We would not be here without George Washington, and O’Connell proves that Washington the general was at least as significant to the founding of the United States as Washington the president. He emerges here as cunning and manipulative, a subtle puppeteer among intimates, and a master cajoler—but all in the cause of rectitude and moderation. Washington became the embodiment of the Revolution itself. He draped himself over the revolutionary process and tamped down its fires. As O’Connell writes, the war was decisive because Washington managed to stop a cycle of violence with the force of personality and personal restraint.
In his trademark conversational, witty style, Robert L. O’Connell has written a compelling reexamination of General Washington and his revolutionary world. He cuts through the enigma surrounding Washington to show how the general made all the difference and became a new archetype of revolutionary leader in the process. Revolutionary is a masterful character study of America’s founding conflict filled with lessons about conspiracy, resistance, and leadership that resonate today.

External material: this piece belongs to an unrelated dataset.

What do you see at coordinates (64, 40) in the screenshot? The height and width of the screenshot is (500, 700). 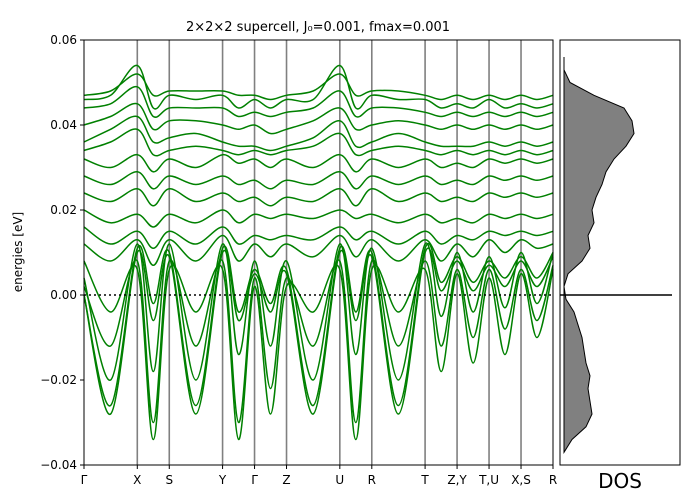 I see `y-tick-label: 0.06` at bounding box center [64, 40].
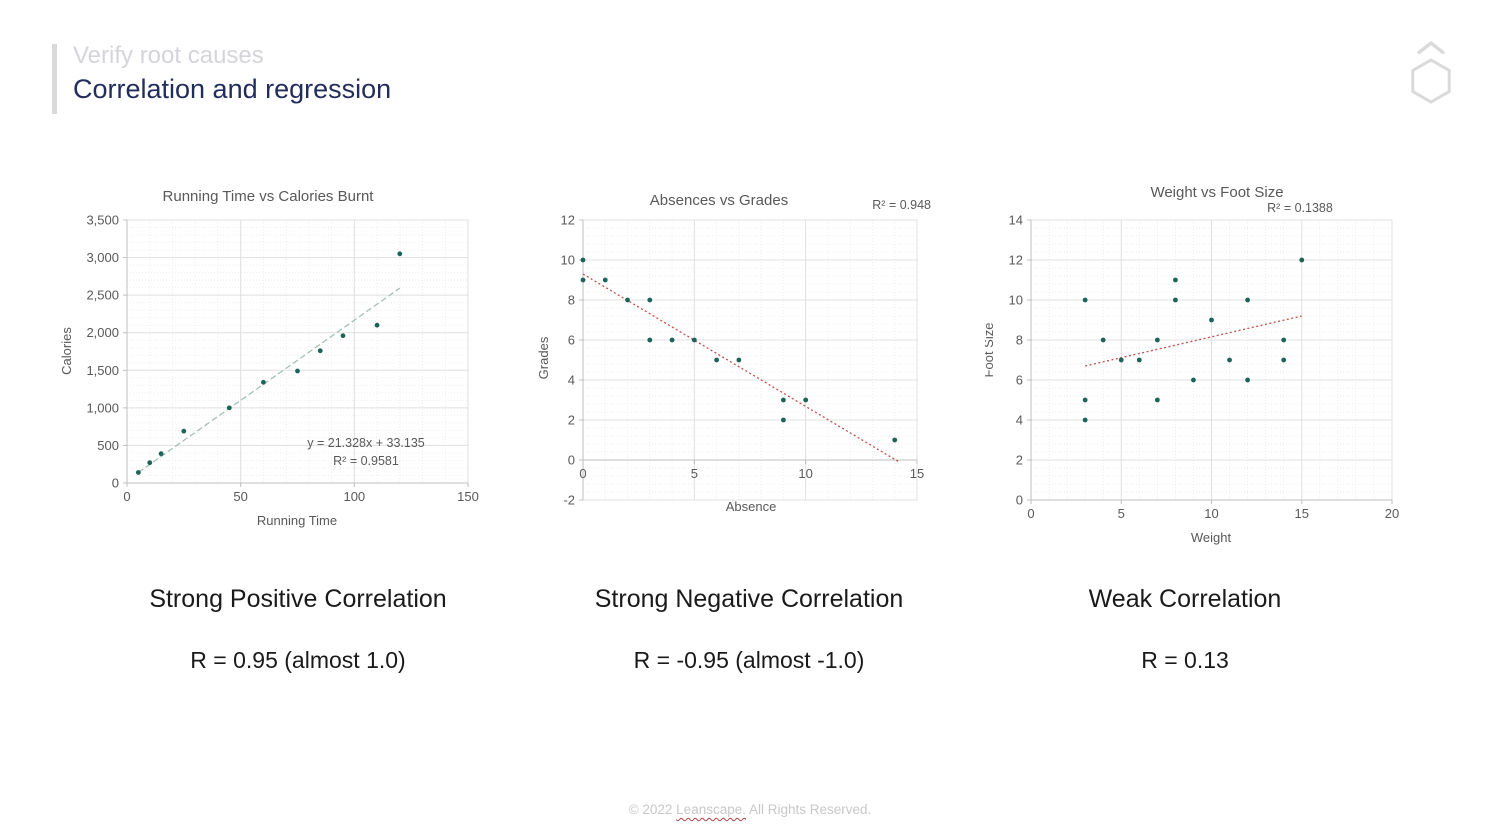 This screenshot has height=838, width=1500. What do you see at coordinates (808, 810) in the screenshot?
I see `footer-suffix: All Rights Reserved.` at bounding box center [808, 810].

Advance praise for Revolutionary
“Given the amount of ink spilled over the years, it is not easy to offer a fresh look at George Washington’s leadership role during the war for American independence. But Robert L. O’Connell has done it in Revolutionary. The title announces the insight, which is the otherwise uncontrollable political and military energies released by the war that Washington was able to orchestrate.”—Joseph J. Ellis, author of American Dialogues: The Founders and Us
PUBLISHERS WEEKLY
This idiosyncratic volume from popular historian O'Connell (Fierce Patriot: The Tangled Lives of William Tecumseh Sherman) about Washington's life before the White House takes some contrarian stances. Writing in a colloquial style (he frequently refers to Washington as GW),O'Connell declares, for example, that "the English armed forces never came close to winning, and never could." The book follows Washington from his time as a canny young aristocrat eager to climb the ladder of power in the British military, through his turn from a member of the colonial Virginia House of Burgesses to the determinedly honorable leader of the revolutionary forces, to his 1873 "victory tour" after the revolution's conclusion. In addition to including some hyperbole, this account is often more speculative than rigorous; a typical passage reads, "Washington says nothing in his diary about the brutality he might have observed , but he cannot have missed the paranoia of the place... quite possibly the initial template for his own unease with slavery." Readers seeking an entertaining yarn will find one, but those who find this kind of loose argumentation anathema will want to pass it up.